Mlliyet Milliyet Blog Milliyet Blog
 
Facebook Connect
Blog Kategorileri
 

14 Nisan '11

 
Kategori
Dil Eğitimi
 

Türkçe Kullanışlı Bir Dil mi?

Türkçe Kullanışlı Bir Dil mi?
 

Dilimize sahip çıkalım.


Konuşma sanatı adı üstünde sanat olduğundan öyle düşünmeden, taşınmadan yapılacak basit bir iş değil. Düşünmeden, taşınmadan konuşanların kendileri dahil kimseye yararı olmadığını çevremize baktığımızda çok daha iyi bir biçimde görebiliyoruz. Bu tüm görgülerimize rağmen insanlarımızın konuşmak üstüne sınır tanımamaları üzüyor ve sinirlendiriyor beni.

Hemen hemen akla gelebilecek her türlü konuda uzmanlığı olan insanımız bilip bilmediğine, anlayıp anlamadığına bakmadan konuşmalarını sürdürüyor kifayetsizce. Durum böyle olunca işin uzmanlarından çok her konuda ahkâm kesmeyi sevenler ön planda oluyor. Toplumda bilgilenme ve ilerleme sağlanamıyor maalesef.

Futbol, siyaset, din, ilişkiler insanlarımızın en rahat “sallayabileceği” alanlar. Son dönemde Türkçe üzerinde “sallayanların” sayısının arttığını farkediyorum.

Türkçe ile İngilizce’yi karşılaştırıp hangisinin daha kullanışlı olduğu gibi bayağı bir soru üzerine yaratılan suni gündemle beraber saçmalayanların sayısı azımsanacak rakamları aştı.

Türkçe şöyledir, İngilizce böyledir; tarihi boyutu budur şeklinde giden zırvaların kime ne yararı olduğunu bilmiyorum ama insanların konuşarak içlerindeki egolarını sokaklara dökerek rahatlama yoluna gittiklerini rahatlıkla söyleyebilirim.

◆ Görev Açıklaması ◆
Türkçe üzerine yazıda "Hemen hemen akla" sözleriyle başlayıp "azımsanacak rakamları aştı." sözlerine kadar süren bölümü hiçbir değişiklik yapmadan yeniden yaz. Bu veriler başka bir kaynaktan alınmıştır.

◆ Veri öğeleri ◆
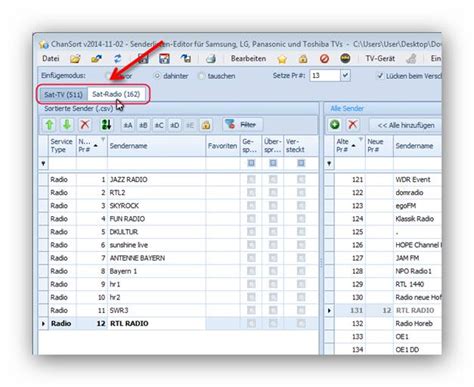The image size is (474, 387).
Task: Click the reload refresh arrows icon
Action: (117, 59)
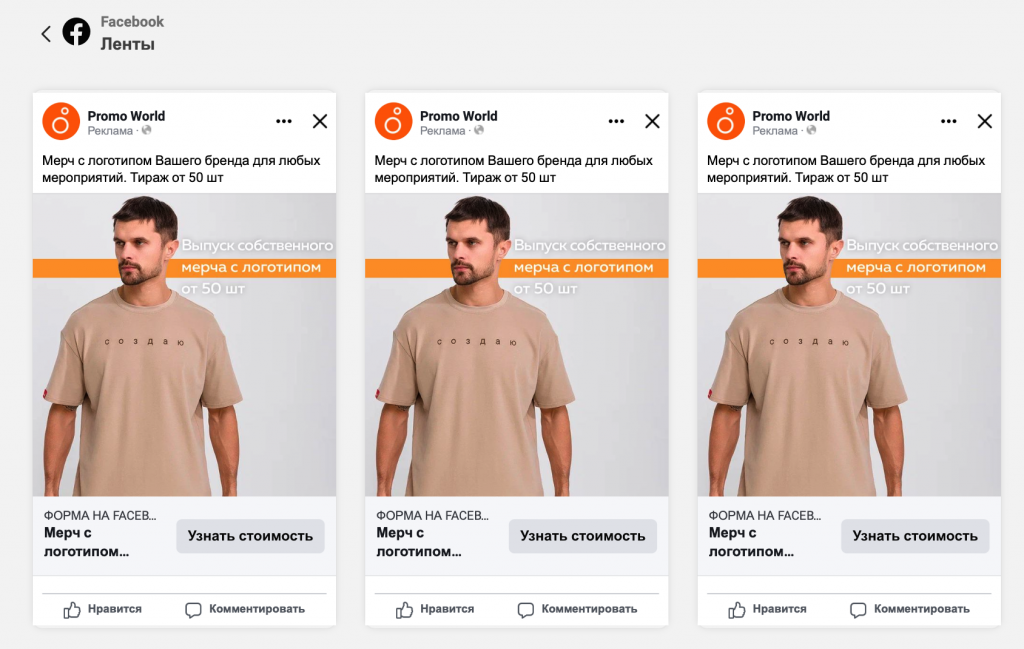Dismiss the first ad with X icon
Screen dimensions: 1024x649
point(320,121)
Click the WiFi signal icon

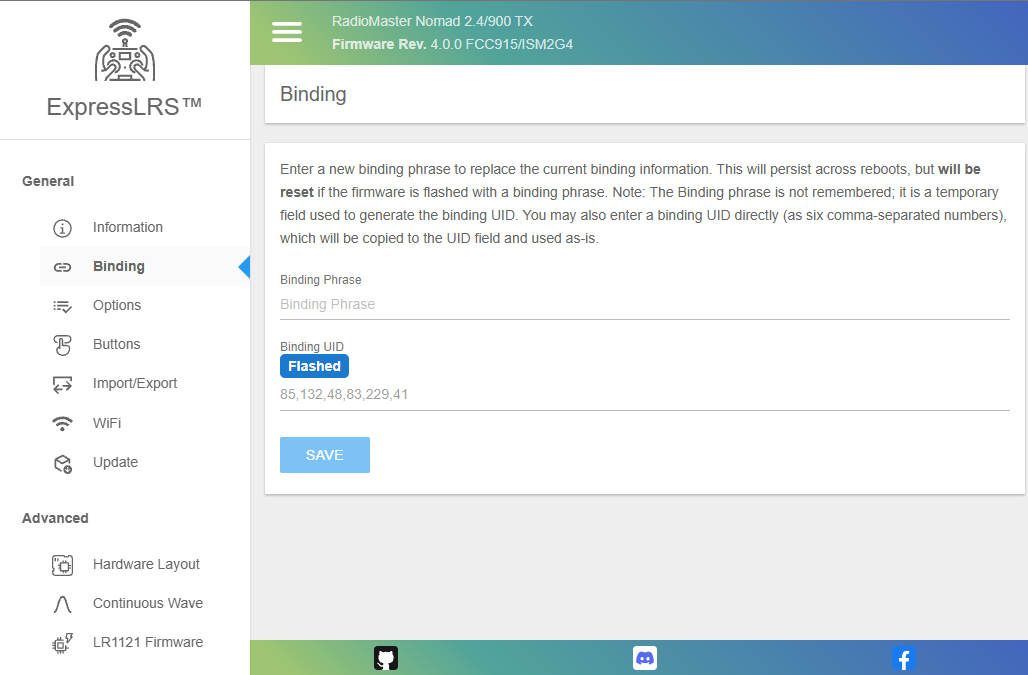click(x=62, y=424)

◆ Yanıt ◆
Hemen hemen akla gelebilecek her türlü konuda uzmanlığı olan insanımız bilip bilmediğine, anlayıp anlamadığına bakmadan konuşmalarını sürdürüyor kifayetsizce. Durum böyle olunca işin uzmanlarından çok her konuda ahkâm kesmeyi sevenler ön planda oluyor. Toplumda bilgilenme ve ilerleme sağlanamıyor maalesef.

Futbol, siyaset, din, ilişkiler insanlarımızın en rahat “sallayabileceği” alanlar. Son dönemde Türkçe üzerinde “sallayanların” sayısının arttığını farkediyorum.

Türkçe ile İngilizce’yi karşılaştırıp hangisinin daha kullanışlı olduğu gibi bayağı bir soru üzerine yaratılan suni gündemle beraber saçmalayanların sayısı azımsanacak rakamları aştı.